2. Because of the asymmetry, movement is positive for the owner. So the option is priced based on how much movement is expected. There's a distinction here between vega and gamma, which are both movement related. Vega is sensitivity to the appraised future volatility, which means the option has more of that if it's long dated. Gamma is (2nd deriv) sensitivity to movement in the current price, so you'll have more of that if you're near the expiry.
3. As an options market maker, you are not in it to guess which way the underlying stock goes, you are in it to gain an edge in pricing that movement risk. So you hedge it when you trade an option with someone. If you buy a call, you sell some underlying so that your delta is flat. (Delta is just the 1st order price sensitivity)
4. If you flattened your delta, you can imagine the gamma making your local PnL vs price a parabola. If you are long the option you'll make money when the price moves either way, and you'll be needing to buy low and sell high to get back to flat delta. (Incidentally this is also why we don't really care whether it was literally a put or a call, as in the right to buy or sell. The 2nd order is the same, so has the same effect on your PnL when the price moves.)
5. The opposite is a less nice position to be in. The more the price moves, the more wrong your position is. In fact, the more it runs away, the more you have to push it the wrong way, because you'll be selling into a falling market or buying a rising one.
6. Natural question is, why would anyone ever be short gamma then? Well, you're going to charge people for their gamma, and if things turn out right you'll have charged them more than it's worth in terms of potential movement that they can buy low and sell high on.
7. So what happens with squeezes? Well sometimes that gamma gets so out of hand, there's some player with a huge wrong position squirming to flatten his position, but he is pushing it further and further away with each trade. Note that near expiry, a lot of things get hairy. You can imagine the gamma gets really spiky near the strike, because the time value is coming out of the price, and so you have a discontinuity at that corner. Also with binaries, knock-outs, and other simple non-vanilla options, you get some weirdness that can momentarily cause some large sensitivities. I've seen more than a few days where someone is defending some level and the price action looks odd.

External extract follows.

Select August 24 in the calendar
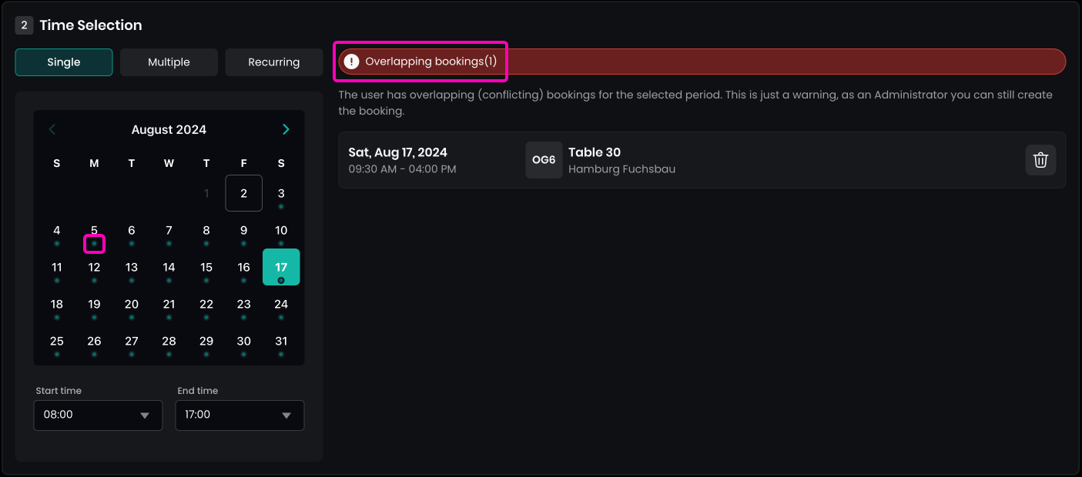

8. Isn't the pressure the opposite for someone else somewhere? Technically yes, but often incentives are not the same for different agents. Different players have different risk tolerances, and they have different business models. For instance if someone has taken a load of options and shoved them into a structured product, maybe they're not quite as worried about hedging it as someone who doesn't have that customer flow. Or someone just has some cash to take a punt on the option, and they don't care if it expires worthles. Remember it's not just the two people who traded the option, there's the market in the underlying as well. Interestingly that means you can trade an option with me and we can both make money.